Another motif that Steinbeck portrays throughout Crooks’ character is racial injustice. Evidence of this is found when Crooks was talking to Lennie about why he didn’t visit the rest of the guys in the bunkhouse. “‘Cause I’m black. They play cards in there, but I can’t play because I’m black.” (Steinbeck 68) This shows racial injustice because they segregate Crooks and eliminate his rights to play cards with everyone simply because of his race. Crooks is aware that Lennie is unintelligible when it comes to racism, and he is making an attempt to explain to him why he isn’t treated equally. Crooks embodies racial injustice because besides being the sole person of color on the ranch, he is threatened constantly by things because of his race. One of these examples is playing cards, and how he’s not able to do so.
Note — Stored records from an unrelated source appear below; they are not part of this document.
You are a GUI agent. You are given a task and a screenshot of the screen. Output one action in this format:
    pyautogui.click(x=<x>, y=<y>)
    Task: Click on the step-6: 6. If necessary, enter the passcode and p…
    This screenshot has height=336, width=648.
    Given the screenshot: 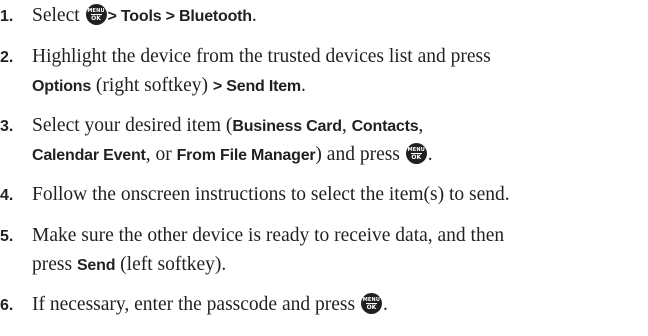 What is the action you would take?
    pyautogui.click(x=324, y=306)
The final motif I believe Steinbeck was trying to convey within Crooks is hopelessness. This is a very extensive throughout Crooks’ dialogue, particularly within the section where Crooks is talking to Candy and Lennie and educating them on why he doesn’t believe in the ‘American Dream.; “I seen it happen too many times. I seen too many guys with land in their head. They never get none under their hand.” This shows that Crooks is hopeless, he’s seen the failure of many so he’s never willing to make a stride toward his own goals. He feels even additional setback because of his skin color. His hopelessness is present when he is talking to Candy & Lennie because he doesn’t believe that potential is obtainable to pursue goals.

Steinbeck illustrates several problems that were eminent in the past, Crooks is how he decided to show them. From Crooks we learn that you can turn your vulnerabilities into an influence. From racial injustice to hopelessness & intelligence. Crooks uses his quick witted abilities to be an extremely powerful character.